### Records for this task
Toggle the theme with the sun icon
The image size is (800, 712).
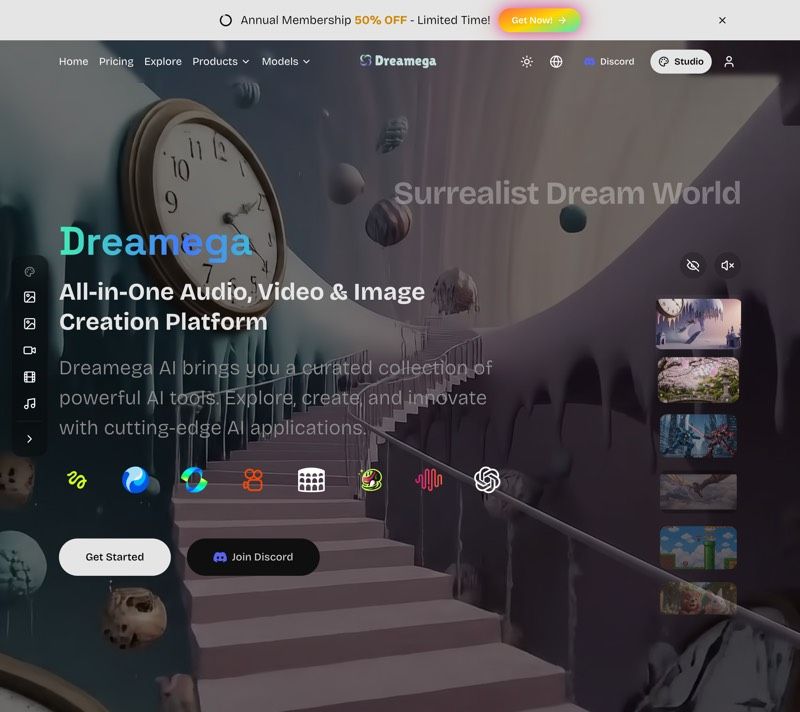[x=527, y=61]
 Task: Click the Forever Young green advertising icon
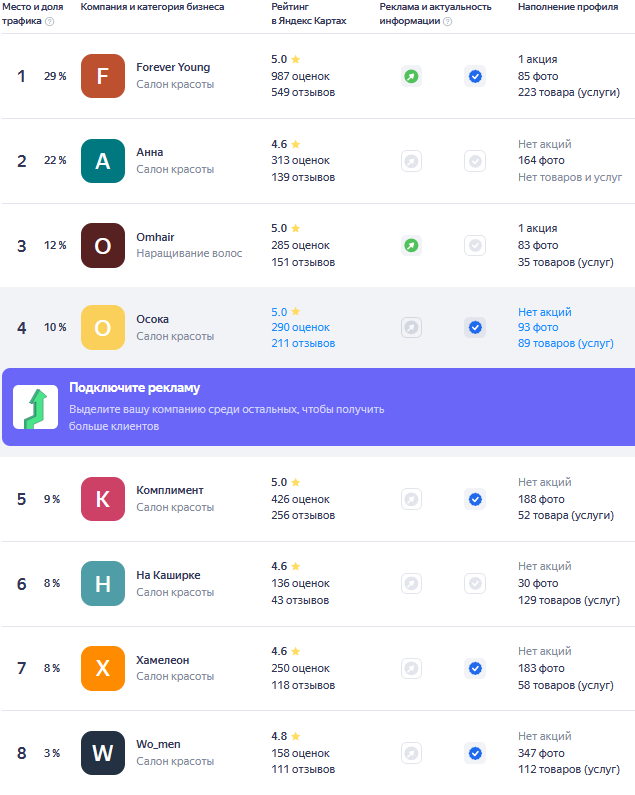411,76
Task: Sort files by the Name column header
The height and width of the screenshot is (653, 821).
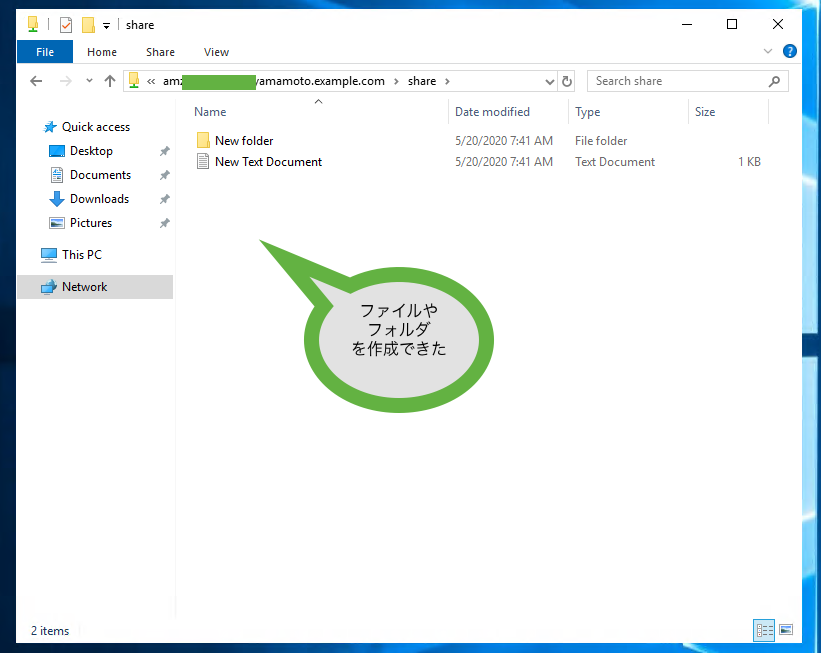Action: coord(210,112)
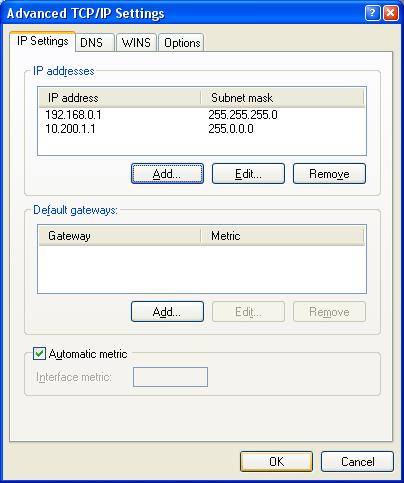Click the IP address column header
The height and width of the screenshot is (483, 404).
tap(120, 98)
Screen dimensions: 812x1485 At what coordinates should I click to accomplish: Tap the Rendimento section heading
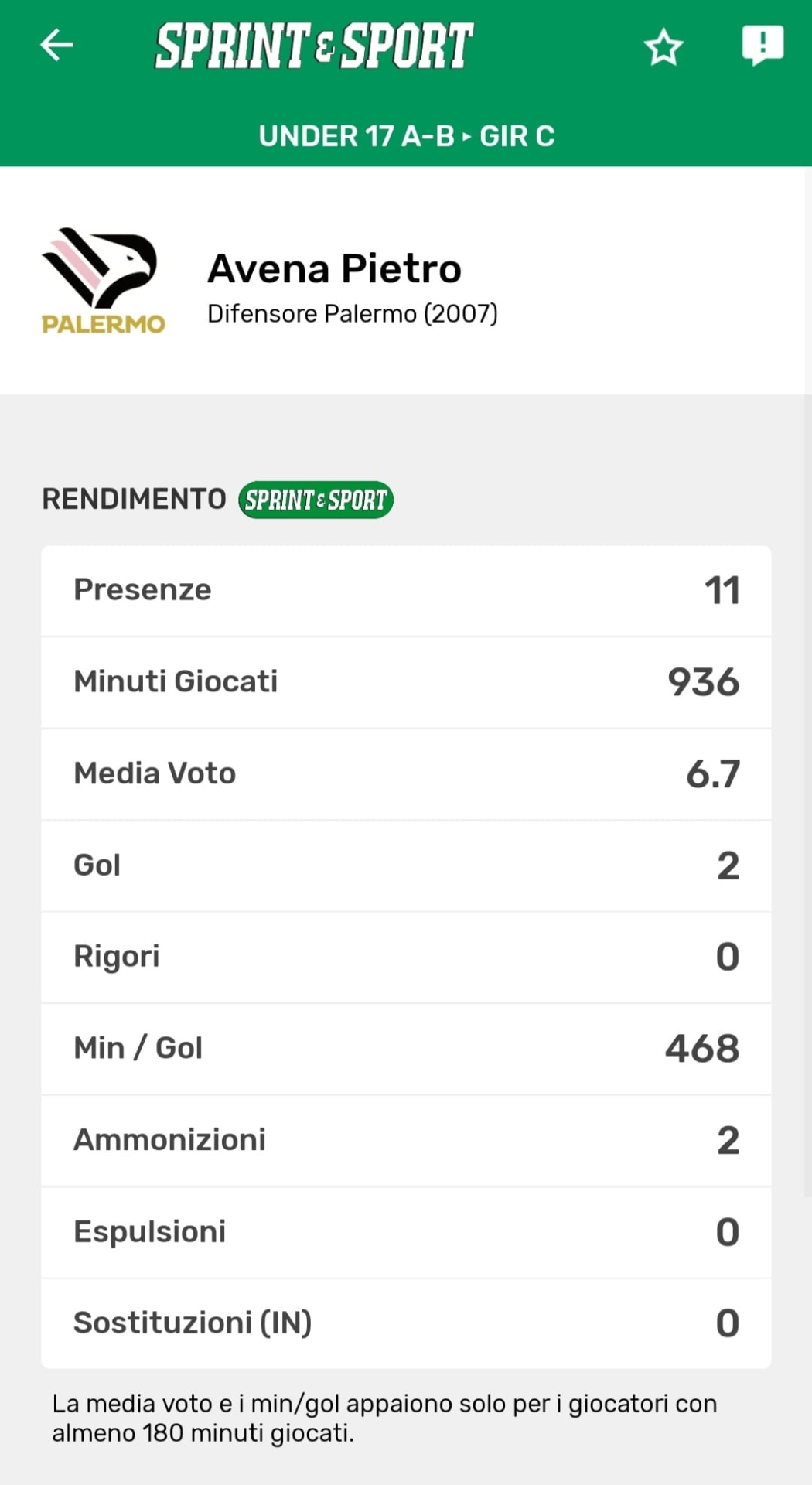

### What this task involves
Could the material above be given again exactly, pictures excluded?

### Expected answer
Toggle the theme with the sun icon
The image size is (800, 712).
[x=527, y=61]
 Task: Click the Forever Young green advertising icon
411,76
Task: Sort files by the Name column header
The height and width of the screenshot is (653, 821).
Action: coord(210,112)
Click the IP address column header
The height and width of the screenshot is (483, 404).
tap(120, 98)
Screen dimensions: 812x1485 At what coordinates should I click to accomplish: Tap the Rendimento section heading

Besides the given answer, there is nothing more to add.